── Material for this exercise
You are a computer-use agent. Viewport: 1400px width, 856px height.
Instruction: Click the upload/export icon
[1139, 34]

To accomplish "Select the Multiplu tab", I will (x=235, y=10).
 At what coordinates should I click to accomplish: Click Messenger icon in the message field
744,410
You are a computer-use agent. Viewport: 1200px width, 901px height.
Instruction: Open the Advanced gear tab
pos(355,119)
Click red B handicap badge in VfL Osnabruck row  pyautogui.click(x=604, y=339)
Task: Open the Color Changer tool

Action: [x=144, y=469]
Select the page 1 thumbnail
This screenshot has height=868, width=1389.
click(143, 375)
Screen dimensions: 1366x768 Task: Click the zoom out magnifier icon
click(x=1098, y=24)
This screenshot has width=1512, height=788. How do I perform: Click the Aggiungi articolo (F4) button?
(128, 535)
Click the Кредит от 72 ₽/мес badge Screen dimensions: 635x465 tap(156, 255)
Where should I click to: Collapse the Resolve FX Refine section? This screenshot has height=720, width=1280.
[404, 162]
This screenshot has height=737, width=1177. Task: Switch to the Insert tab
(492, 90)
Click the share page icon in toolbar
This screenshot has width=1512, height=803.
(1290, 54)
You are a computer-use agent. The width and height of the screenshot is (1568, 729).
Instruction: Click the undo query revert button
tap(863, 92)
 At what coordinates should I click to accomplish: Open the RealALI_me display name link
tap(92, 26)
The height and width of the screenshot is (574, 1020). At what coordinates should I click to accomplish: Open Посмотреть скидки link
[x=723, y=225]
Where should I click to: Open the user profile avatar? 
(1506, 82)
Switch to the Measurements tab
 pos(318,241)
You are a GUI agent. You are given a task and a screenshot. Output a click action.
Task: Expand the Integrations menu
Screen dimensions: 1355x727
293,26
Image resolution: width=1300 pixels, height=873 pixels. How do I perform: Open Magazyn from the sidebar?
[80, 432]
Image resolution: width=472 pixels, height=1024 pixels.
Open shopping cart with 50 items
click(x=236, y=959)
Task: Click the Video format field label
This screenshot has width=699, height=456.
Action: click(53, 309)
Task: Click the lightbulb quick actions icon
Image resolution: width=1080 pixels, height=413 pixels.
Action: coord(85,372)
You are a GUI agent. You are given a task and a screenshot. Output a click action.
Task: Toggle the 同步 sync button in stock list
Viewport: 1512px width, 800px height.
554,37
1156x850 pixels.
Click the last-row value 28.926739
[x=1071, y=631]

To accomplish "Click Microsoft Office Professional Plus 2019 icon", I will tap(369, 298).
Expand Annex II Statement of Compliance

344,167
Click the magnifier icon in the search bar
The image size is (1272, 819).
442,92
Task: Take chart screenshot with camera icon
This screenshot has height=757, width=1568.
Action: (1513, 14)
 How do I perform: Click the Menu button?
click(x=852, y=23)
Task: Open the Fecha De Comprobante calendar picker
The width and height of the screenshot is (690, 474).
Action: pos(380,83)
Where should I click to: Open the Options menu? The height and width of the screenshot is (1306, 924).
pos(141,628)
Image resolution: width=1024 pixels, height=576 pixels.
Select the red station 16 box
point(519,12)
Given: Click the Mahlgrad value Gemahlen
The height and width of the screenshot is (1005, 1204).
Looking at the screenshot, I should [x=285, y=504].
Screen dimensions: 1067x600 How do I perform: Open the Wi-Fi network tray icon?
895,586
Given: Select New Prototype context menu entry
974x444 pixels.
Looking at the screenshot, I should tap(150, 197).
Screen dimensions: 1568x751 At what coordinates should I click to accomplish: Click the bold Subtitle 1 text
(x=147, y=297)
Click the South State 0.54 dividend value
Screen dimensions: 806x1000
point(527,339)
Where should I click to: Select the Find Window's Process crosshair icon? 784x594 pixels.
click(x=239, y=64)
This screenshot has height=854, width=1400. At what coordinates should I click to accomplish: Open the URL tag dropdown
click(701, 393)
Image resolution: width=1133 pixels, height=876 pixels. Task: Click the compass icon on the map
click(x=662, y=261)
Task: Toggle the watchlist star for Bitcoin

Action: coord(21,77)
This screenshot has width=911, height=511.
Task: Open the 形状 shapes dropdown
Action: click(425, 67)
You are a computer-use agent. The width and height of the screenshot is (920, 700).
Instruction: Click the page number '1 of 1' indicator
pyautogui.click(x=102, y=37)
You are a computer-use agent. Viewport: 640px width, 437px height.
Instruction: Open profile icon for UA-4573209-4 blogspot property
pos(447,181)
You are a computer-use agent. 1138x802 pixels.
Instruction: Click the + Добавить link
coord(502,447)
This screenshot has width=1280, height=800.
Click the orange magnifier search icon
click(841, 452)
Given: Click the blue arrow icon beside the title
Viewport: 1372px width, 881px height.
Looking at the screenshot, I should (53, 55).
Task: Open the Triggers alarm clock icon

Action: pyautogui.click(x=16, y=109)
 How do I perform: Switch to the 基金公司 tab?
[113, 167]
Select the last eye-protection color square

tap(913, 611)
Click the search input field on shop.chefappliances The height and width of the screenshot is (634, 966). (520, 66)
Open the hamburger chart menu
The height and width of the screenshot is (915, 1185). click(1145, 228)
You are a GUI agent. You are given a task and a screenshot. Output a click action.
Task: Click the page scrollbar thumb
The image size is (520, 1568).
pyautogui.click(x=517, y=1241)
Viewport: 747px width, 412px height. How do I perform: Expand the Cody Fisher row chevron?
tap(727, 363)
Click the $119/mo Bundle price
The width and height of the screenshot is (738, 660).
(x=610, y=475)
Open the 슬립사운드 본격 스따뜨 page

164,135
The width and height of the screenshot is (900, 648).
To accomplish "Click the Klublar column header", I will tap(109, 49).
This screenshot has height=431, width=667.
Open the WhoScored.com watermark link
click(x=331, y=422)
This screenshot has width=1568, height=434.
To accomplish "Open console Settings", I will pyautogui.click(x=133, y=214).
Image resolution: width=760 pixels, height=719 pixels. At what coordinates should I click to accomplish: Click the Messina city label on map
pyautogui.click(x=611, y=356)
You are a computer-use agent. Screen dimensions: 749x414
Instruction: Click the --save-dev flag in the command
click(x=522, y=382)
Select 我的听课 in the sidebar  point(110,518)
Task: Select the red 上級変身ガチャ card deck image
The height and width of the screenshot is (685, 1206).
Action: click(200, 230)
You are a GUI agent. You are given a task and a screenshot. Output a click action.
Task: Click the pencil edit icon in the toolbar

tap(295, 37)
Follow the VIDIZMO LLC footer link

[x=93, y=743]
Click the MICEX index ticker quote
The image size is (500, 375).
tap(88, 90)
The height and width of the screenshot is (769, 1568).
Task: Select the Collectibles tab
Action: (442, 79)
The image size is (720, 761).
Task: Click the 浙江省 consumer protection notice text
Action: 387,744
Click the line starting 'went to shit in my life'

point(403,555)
────
▶ Exercise brief: Retype the records exactly.

▶ Expected output:
You are a computer-use agent. Viewport: 1400px width, 856px height.
Instruction: Click the upload/export icon
[1139, 34]

To accomplish "Select the Multiplu tab", I will (x=235, y=10).
 At what coordinates should I click to accomplish: Click Messenger icon in the message field
744,410
You are a computer-use agent. Viewport: 1200px width, 901px height.
Instruction: Open the Advanced gear tab
pos(355,119)
Click red B handicap badge in VfL Osnabruck row  pyautogui.click(x=604, y=339)
Task: Open the Color Changer tool

Action: [x=144, y=469]
Select the page 1 thumbnail
This screenshot has height=868, width=1389.
click(143, 375)
Screen dimensions: 1366x768 Task: Click the zoom out magnifier icon
click(x=1098, y=24)
This screenshot has width=1512, height=788. How do I perform: Click the Aggiungi articolo (F4) button?
(128, 535)
Click the Кредит от 72 ₽/мес badge Screen dimensions: 635x465 tap(156, 255)
Where should I click to: Collapse the Resolve FX Refine section? This screenshot has height=720, width=1280.
[404, 162]
This screenshot has height=737, width=1177. Task: Switch to the Insert tab
(492, 90)
Click the share page icon in toolbar
This screenshot has width=1512, height=803.
(1290, 54)
You are a computer-use agent. The width and height of the screenshot is (1568, 729).
Instruction: Click the undo query revert button
tap(863, 92)
 At what coordinates should I click to accomplish: Open the RealALI_me display name link
tap(92, 26)
The height and width of the screenshot is (574, 1020). At what coordinates should I click to accomplish: Open Посмотреть скидки link
[x=723, y=225]
Where should I click to: Open the user profile avatar? 
(1506, 82)
Switch to the Measurements tab
 pos(318,241)
You are a GUI agent. You are given a task and a screenshot. Output a click action.
Task: Expand the Integrations menu
Screen dimensions: 1355x727
293,26
Image resolution: width=1300 pixels, height=873 pixels. How do I perform: Open Magazyn from the sidebar?
[80, 432]
Image resolution: width=472 pixels, height=1024 pixels.
Open shopping cart with 50 items
click(x=236, y=959)
Task: Click the Video format field label
This screenshot has width=699, height=456.
Action: click(53, 309)
Task: Click the lightbulb quick actions icon
Image resolution: width=1080 pixels, height=413 pixels.
Action: coord(85,372)
You are a GUI agent. You are given a task and a screenshot. Output a click action.
Task: Toggle the 同步 sync button in stock list
Viewport: 1512px width, 800px height.
554,37
1156x850 pixels.
Click the last-row value 28.926739
[x=1071, y=631]

To accomplish "Click Microsoft Office Professional Plus 2019 icon", I will tap(369, 298).
Expand Annex II Statement of Compliance

344,167
Click the magnifier icon in the search bar
The image size is (1272, 819).
442,92
Task: Take chart screenshot with camera icon
This screenshot has height=757, width=1568.
Action: (1513, 14)
 How do I perform: Click the Menu button?
click(x=852, y=23)
Task: Open the Fecha De Comprobante calendar picker
The width and height of the screenshot is (690, 474).
Action: pos(380,83)
Where should I click to: Open the Options menu? The height and width of the screenshot is (1306, 924).
pos(141,628)
Image resolution: width=1024 pixels, height=576 pixels.
Select the red station 16 box
point(519,12)
Given: Click the Mahlgrad value Gemahlen
The height and width of the screenshot is (1005, 1204).
Looking at the screenshot, I should [x=285, y=504].
Screen dimensions: 1067x600 How do I perform: Open the Wi-Fi network tray icon?
895,586
Given: Select New Prototype context menu entry
974x444 pixels.
Looking at the screenshot, I should tap(150, 197).
Screen dimensions: 1568x751 At what coordinates should I click to accomplish: Click the bold Subtitle 1 text
(x=147, y=297)
Click the South State 0.54 dividend value
Screen dimensions: 806x1000
point(527,339)
Where should I click to: Select the Find Window's Process crosshair icon? 784x594 pixels.
click(x=239, y=64)
This screenshot has height=854, width=1400. At what coordinates should I click to accomplish: Open the URL tag dropdown
click(701, 393)
Image resolution: width=1133 pixels, height=876 pixels. Task: Click the compass icon on the map
click(x=662, y=261)
Task: Toggle the watchlist star for Bitcoin

Action: coord(21,77)
This screenshot has width=911, height=511.
Task: Open the 形状 shapes dropdown
Action: click(425, 67)
You are a computer-use agent. The width and height of the screenshot is (920, 700).
Instruction: Click the page number '1 of 1' indicator
pyautogui.click(x=102, y=37)
You are a computer-use agent. Viewport: 640px width, 437px height.
Instruction: Open profile icon for UA-4573209-4 blogspot property
pos(447,181)
You are a computer-use agent. 1138x802 pixels.
Instruction: Click the + Добавить link
coord(502,447)
This screenshot has width=1280, height=800.
Click the orange magnifier search icon
click(841, 452)
Given: Click the blue arrow icon beside the title
Viewport: 1372px width, 881px height.
Looking at the screenshot, I should (53, 55).
Task: Open the Triggers alarm clock icon

Action: pyautogui.click(x=16, y=109)
 How do I perform: Switch to the 基金公司 tab?
[113, 167]
Select the last eye-protection color square

tap(913, 611)
Click the search input field on shop.chefappliances The height and width of the screenshot is (634, 966). (520, 66)
Open the hamburger chart menu
The height and width of the screenshot is (915, 1185). click(1145, 228)
You are a GUI agent. You are given a task and a screenshot. Output a click action.
Task: Click the page scrollbar thumb
The image size is (520, 1568).
pyautogui.click(x=517, y=1241)
Viewport: 747px width, 412px height. How do I perform: Expand the Cody Fisher row chevron?
tap(727, 363)
Click the $119/mo Bundle price
The width and height of the screenshot is (738, 660).
(x=610, y=475)
Open the 슬립사운드 본격 스따뜨 page

164,135
The width and height of the screenshot is (900, 648).
To accomplish "Click the Klublar column header", I will tap(109, 49).
This screenshot has height=431, width=667.
Open the WhoScored.com watermark link
click(x=331, y=422)
This screenshot has width=1568, height=434.
To accomplish "Open console Settings", I will pyautogui.click(x=133, y=214).
Image resolution: width=760 pixels, height=719 pixels. At what coordinates should I click to accomplish: Click the Messina city label on map
pyautogui.click(x=611, y=356)
You are a computer-use agent. Screen dimensions: 749x414
Instruction: Click the --save-dev flag in the command
click(x=522, y=382)
Select 我的听课 in the sidebar  point(110,518)
Task: Select the red 上級変身ガチャ card deck image
The height and width of the screenshot is (685, 1206).
Action: click(200, 230)
You are a GUI agent. You are given a task and a screenshot. Output a click action.
Task: Click the pencil edit icon in the toolbar

tap(295, 37)
Follow the VIDIZMO LLC footer link

[x=93, y=743]
Click the MICEX index ticker quote
The image size is (500, 375).
tap(88, 90)
The height and width of the screenshot is (769, 1568).
Task: Select the Collectibles tab
Action: (442, 79)
The image size is (720, 761).
Task: Click the 浙江省 consumer protection notice text
Action: 387,744
Click the line starting 'went to shit in my life'

point(403,555)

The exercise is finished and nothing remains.